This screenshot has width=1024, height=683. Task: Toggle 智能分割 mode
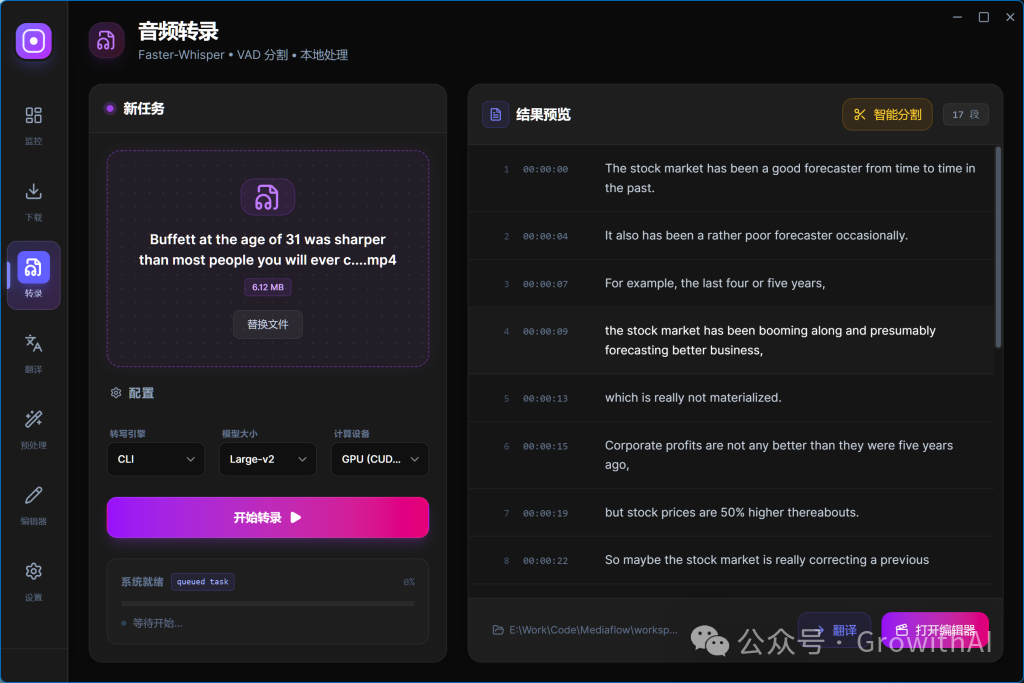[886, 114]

...

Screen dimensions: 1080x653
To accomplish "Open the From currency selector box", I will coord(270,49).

---

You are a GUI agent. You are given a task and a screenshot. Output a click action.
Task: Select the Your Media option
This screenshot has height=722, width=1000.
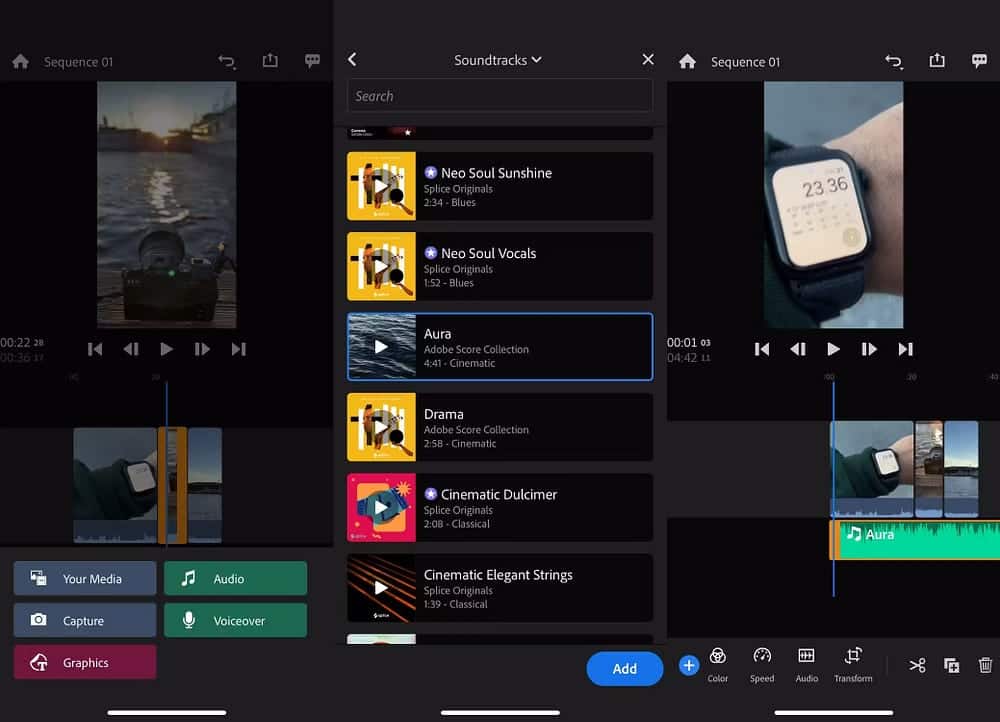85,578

WHAT YOU SHOULD DO
Reproduce verbatim the material from the line containing "Screen dimensions: 1080x653" through the line containing "I will coord(270,49).", and nothing else.

REPLY
Screen dimensions: 1080x653
To accomplish "Open the From currency selector box", I will coord(270,49).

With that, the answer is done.